In a response from Apple PR to journalists about my HOPE/X talk, it looks like Apple might have inadvertently admitted that, in the most widely accepted sense of the word, they do indeed have backdoors in iOS, however claim that the purpose is for “diagnostics” and “enterprise”.
The problem with this is that these services dish out data (and bypass backup encryption) regardless of whether or not “Send Diagnostic Data to Apple” is turned on or off, and whether or not the device is managed by an enterprise policy of any kind. So if these services were intended for such purposes, you’d think they’d only work if the device was managed/supervised or if the user had enabled diagnostic mode. Unfortunately this isn’t the case and there is no way to disable these mechanisms. As a result, every single device has these features enabled and there’s no way to turn them off, nor are users prompted for consent to send this kind of personal data off the device. This makes it much harder to believe that Apple is actually telling the whole truth here.
Apple’s seeming admission to having these backdoors, however legitimate a use they serve Apple, unfortunately have opened up some serious privacy weaknesses as well. We know, from the Snowden leaks via Der Spiegel, that NSA has penetrated target desktop machines to later access iPhone features.

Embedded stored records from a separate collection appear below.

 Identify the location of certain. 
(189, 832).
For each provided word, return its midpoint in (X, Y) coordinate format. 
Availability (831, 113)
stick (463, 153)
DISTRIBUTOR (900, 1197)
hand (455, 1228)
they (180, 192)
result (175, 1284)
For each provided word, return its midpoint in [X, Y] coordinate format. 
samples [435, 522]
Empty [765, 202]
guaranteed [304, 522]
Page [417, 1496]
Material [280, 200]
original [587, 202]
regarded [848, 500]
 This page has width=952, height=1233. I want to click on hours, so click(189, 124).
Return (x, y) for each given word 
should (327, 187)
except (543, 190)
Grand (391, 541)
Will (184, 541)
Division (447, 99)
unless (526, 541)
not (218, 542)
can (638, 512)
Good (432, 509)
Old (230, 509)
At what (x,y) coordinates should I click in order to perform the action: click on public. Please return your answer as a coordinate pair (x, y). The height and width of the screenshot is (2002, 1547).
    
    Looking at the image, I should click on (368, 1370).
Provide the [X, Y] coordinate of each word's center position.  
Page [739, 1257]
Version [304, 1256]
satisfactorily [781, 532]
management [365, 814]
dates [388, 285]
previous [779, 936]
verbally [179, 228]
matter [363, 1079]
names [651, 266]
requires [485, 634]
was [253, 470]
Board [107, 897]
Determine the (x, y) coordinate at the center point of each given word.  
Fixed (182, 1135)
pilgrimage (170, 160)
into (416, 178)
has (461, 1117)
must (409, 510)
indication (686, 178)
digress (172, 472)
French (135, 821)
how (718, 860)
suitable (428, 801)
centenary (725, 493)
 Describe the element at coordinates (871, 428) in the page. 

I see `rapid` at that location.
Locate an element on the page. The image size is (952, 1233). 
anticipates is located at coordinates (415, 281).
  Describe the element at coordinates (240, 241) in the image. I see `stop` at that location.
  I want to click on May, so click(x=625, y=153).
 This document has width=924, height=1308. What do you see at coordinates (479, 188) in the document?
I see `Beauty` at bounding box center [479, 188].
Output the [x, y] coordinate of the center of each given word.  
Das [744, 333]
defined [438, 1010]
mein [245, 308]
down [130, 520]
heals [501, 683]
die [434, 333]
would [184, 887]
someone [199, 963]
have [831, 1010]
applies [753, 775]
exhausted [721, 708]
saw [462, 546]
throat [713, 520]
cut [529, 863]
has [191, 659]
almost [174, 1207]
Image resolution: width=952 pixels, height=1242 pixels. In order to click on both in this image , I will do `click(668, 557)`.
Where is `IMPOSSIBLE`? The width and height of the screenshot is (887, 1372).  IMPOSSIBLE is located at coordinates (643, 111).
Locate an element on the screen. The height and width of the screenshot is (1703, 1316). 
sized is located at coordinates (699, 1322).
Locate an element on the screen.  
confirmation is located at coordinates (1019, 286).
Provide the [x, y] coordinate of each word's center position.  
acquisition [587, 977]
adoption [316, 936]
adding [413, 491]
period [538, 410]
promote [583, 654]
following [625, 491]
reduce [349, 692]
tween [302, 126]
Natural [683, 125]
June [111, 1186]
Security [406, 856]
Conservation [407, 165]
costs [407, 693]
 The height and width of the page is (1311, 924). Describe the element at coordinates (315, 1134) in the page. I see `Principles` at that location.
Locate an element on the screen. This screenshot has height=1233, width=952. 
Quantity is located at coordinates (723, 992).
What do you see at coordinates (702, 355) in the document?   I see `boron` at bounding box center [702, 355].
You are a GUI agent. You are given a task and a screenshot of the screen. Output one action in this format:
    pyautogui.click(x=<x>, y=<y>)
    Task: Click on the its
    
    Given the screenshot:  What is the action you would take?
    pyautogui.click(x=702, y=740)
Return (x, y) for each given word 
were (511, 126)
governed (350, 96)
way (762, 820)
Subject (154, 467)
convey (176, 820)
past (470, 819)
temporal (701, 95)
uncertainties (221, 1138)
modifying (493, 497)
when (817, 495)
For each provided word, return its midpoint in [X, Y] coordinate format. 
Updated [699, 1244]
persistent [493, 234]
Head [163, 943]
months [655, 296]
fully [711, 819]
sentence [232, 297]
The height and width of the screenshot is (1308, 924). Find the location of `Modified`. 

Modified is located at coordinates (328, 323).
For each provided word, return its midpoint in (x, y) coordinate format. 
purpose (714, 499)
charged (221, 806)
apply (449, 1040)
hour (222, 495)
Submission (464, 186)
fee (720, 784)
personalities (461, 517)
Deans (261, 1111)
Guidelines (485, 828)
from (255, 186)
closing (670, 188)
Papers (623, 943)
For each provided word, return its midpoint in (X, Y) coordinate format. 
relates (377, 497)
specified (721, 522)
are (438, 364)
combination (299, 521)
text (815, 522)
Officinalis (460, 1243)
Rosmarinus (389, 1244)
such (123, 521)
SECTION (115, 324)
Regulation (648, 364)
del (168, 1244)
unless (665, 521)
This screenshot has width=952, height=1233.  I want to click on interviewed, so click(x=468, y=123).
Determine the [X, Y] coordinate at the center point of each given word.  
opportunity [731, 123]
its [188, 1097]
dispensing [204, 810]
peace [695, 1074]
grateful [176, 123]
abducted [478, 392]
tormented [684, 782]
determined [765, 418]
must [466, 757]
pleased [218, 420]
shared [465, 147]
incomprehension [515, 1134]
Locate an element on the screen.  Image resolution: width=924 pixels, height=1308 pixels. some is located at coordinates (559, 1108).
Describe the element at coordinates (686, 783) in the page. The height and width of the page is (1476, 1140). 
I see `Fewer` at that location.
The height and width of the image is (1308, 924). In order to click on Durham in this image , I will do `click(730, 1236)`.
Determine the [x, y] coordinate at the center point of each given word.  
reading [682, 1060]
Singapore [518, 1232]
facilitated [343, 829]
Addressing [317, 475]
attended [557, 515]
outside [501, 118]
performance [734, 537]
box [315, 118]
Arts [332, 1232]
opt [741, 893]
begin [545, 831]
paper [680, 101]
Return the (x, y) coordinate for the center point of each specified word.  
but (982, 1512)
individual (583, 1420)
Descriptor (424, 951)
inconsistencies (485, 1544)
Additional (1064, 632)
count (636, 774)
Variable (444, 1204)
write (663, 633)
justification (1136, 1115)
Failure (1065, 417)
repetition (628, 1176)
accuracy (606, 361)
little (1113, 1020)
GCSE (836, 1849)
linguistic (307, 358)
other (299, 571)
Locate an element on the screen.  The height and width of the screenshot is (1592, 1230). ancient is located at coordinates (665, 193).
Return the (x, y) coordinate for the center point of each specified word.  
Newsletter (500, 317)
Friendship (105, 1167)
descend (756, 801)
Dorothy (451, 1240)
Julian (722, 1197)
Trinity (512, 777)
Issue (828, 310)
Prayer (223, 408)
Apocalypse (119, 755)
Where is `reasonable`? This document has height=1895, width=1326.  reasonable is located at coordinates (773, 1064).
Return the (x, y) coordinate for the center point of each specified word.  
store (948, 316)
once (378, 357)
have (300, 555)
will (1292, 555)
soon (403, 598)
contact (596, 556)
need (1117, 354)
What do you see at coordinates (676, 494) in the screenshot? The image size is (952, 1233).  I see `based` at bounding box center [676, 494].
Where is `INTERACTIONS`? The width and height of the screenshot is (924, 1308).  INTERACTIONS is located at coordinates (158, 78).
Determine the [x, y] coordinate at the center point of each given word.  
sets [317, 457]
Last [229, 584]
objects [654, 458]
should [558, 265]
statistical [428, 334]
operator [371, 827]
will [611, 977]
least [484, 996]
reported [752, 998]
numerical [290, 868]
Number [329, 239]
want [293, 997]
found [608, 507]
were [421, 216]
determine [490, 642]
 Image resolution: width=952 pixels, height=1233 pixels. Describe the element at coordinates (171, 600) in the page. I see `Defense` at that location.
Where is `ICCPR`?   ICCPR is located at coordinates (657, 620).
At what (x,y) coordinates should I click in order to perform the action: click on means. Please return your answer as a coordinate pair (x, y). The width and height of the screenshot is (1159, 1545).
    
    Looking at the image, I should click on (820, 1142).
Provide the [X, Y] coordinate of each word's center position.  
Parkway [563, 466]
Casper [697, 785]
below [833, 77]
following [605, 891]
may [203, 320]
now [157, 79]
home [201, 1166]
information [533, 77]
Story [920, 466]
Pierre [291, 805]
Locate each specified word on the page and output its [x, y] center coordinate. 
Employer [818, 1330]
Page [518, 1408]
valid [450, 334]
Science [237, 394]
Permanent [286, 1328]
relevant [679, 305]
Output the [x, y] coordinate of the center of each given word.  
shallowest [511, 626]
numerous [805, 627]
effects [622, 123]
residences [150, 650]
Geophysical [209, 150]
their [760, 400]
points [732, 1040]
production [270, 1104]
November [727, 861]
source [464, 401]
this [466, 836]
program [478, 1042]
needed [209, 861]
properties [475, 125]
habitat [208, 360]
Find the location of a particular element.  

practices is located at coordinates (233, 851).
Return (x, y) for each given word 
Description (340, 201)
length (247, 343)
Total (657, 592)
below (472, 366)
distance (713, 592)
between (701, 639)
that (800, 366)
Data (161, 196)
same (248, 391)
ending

We also know that desktop machines are often seized by law enforcement and with that pairing record data, can access the data on the device using these services – even if backup encryption is turned on. Pairing records can be stolen a number of different ways, ranging from a shared coffee shop computer to an ex-lover whose computer you used to trust, leaving your phone unlocked at a bar (Apple should know something about this), or countless other scenarios – all giving the attacker perpetual access to your device via USB and usually WiFi until you wipe the device. It is only recently that iOS even added a trust dialog; prior to this, your device would automatically pair with anything that you plugged it into.
Obviously, Apple realized that pairing in and of itself offered very little security, as they added backup encryption to all backups as a feature – something that also requires pairing to perform. So Apple doesn’t trust pairing as a “security” solution either. And for good reason: it wasn’t designed to be secure. It is not two factor; it is not encrypted with a user paraphrase; it is simply “something you have” that gives you complete unfettered access to the phone. And it can be had as easily as copying one file, or created on the fly via USB. It can be used if law enforcement seizes your computer; it can be stolen by someone hacking in; it is by all means insecure. But even with the pairing record, I would have expected the data that comes off my device to be encrypted with the backup password, right? These services completely bypass this.
I understand that every OS has diagnostic functions, however these services break the promise that Apple makes with the consumer when they enter a backup password; that the data on their device will only come off the phone encrypted. The consumer is also not aware of these mechanisms, nor are they prompted in any way by the device. There is simply no way to justify the massive leak of data as a result of these services, and without any explicit consent by the user.
I don’t buy for a minute that these services are intended solely for diagnostics. The data they leak is of an extreme personal nature. There is no notification to the user. A real diagnostic tool would have been engineered to respect the user, prompt them like applications do for access to data, and respect backup encryption. Tell me, what is the point in promising the user encryption if there is a backdoor to bypass it?